As an enthusiastic dog mom and cyclist, once I started learning and “walking” down that path, while often working in the community development space professionally, transportation equity quickly became a personal passion.

Keely Campbell

WHY WALKABILITY

I am extremely interested in and passionate about walkability, livability, and sustainable urbanism, because I believe focusing on and enhancing these themes in our local areas is a way to solve a multitude of issues people have been facing for a long time. Climate change, accessibility, transportation equity, re-connecting to and building community, resiliency, social and environmental justice, economic development, and overall quality of life for ourselves and future generations can be impacted by creating communities that allow its residents to walk or bike all the places they want and need to go. In addition to a vehicle (pun intended) for the betterment of ourselves and our cities, this type of advocacy has enormous potential to help people understand and be empowered by the idea that we all have a say in the way our communities are designed, and in turn to spark creativity in people that may not feel like “creative types.”

I’m glad to be joining the Global Walkability Correspondents Network for two primary reasons: to continue learning personally and professionally and from more people with global perspectives, and to be an example for people who may think, “I’m not enough of an expert to participate in these walkability conversations.

Despite living in the age of the influencer, I see people around me (in-person and online) be continually discouraged from speaking about topics unless they have credentials, so many years of experience, the right title. But that’s one of my favorite things about these themes: we all have the “right” experience. No matter where you live or what your background is, you have a lived experience with walkability and valuable insight into it.

Although I work in the community design and development space and very often find ways to apply these topics, my background is far outside of them and my knowledge and passion for walkability is a largely personal exercise (so far!). I want to be a part of this network to learn from others, share my experience, and be a better advocate for the things I genuinely believe will change the world at local, regional, and global scales.

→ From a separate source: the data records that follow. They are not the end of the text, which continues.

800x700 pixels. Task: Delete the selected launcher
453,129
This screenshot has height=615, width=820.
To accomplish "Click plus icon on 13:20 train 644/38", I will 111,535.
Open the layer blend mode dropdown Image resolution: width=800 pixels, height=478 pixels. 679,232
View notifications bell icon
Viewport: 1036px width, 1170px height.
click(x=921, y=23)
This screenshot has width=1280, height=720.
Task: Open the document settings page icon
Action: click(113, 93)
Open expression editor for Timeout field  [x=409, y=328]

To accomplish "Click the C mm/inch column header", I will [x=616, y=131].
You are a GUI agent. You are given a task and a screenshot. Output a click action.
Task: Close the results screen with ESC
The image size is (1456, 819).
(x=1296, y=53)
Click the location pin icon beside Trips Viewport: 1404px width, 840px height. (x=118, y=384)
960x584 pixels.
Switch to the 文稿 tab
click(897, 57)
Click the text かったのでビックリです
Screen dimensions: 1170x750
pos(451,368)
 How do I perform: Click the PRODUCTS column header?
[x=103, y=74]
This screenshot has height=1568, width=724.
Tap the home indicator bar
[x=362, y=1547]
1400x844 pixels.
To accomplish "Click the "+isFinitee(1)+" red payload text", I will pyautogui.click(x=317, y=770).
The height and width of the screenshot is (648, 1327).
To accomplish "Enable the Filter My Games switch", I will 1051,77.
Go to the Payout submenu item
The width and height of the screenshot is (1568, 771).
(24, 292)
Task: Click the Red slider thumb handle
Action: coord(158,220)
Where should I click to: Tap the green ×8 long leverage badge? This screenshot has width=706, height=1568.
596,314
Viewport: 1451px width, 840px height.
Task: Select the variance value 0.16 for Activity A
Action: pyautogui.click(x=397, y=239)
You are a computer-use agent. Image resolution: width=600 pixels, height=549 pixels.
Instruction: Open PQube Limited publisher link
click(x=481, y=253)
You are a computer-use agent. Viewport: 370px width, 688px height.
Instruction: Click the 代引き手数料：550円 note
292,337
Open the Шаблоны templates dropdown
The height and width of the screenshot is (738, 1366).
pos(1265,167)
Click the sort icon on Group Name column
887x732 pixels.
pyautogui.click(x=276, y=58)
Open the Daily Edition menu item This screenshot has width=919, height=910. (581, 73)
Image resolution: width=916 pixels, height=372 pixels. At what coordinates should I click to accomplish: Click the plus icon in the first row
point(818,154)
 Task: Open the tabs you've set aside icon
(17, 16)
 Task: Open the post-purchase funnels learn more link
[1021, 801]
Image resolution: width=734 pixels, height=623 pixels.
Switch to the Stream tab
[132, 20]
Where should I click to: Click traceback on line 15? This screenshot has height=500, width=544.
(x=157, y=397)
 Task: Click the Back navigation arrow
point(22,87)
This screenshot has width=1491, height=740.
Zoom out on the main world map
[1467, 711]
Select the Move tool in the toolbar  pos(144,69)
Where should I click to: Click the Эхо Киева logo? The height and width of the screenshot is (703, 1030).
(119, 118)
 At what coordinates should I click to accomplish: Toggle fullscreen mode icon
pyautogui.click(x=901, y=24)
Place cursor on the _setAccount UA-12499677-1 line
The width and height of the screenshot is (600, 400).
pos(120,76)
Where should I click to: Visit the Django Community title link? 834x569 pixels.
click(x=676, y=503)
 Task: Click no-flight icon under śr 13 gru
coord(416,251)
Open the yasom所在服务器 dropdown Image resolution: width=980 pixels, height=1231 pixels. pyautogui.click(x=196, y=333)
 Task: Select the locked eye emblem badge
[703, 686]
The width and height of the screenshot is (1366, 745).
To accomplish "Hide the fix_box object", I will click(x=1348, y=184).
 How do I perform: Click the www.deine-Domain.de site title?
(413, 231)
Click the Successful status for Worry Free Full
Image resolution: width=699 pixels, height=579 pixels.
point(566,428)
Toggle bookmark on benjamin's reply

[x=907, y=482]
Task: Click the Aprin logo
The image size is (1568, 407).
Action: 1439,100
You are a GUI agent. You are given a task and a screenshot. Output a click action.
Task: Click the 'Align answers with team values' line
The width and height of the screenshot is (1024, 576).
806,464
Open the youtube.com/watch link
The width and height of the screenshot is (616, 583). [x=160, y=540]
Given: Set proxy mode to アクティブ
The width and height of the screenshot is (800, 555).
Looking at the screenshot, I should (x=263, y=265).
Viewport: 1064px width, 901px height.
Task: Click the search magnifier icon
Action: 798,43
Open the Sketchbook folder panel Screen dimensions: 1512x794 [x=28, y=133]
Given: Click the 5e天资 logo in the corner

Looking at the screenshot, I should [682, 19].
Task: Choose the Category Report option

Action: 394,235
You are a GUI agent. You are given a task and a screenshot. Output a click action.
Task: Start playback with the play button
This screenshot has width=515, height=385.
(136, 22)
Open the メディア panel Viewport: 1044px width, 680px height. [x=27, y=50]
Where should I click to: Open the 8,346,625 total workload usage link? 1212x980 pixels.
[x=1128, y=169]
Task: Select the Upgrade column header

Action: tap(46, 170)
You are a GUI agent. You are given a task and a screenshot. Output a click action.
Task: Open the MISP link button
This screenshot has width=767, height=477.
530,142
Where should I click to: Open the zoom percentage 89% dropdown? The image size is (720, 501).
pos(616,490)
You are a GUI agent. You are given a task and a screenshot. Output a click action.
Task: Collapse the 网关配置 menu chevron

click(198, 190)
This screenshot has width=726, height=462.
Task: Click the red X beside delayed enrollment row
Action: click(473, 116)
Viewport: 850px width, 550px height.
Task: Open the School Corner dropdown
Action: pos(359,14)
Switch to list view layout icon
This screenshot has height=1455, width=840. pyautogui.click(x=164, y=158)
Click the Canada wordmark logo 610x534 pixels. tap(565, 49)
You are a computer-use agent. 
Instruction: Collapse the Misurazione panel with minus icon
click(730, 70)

Keely has been in the community development space since 2016. Alongside a team of planners, landscape architects, economic development professionals, and environmental scientists, Keely works to empower people to turn their visions into realities and make an impact through sustainable, locally-supported projects that provide opportunities for safer, more accessible, and connected communities. Her nationwide experience as a geologist and funding specialist gives her an understanding of both the big picture and the details that typify complex local development and redevelopment efforts. Educated at Florida State University, she holds a Bachelor’s Degree in Geological Sciences.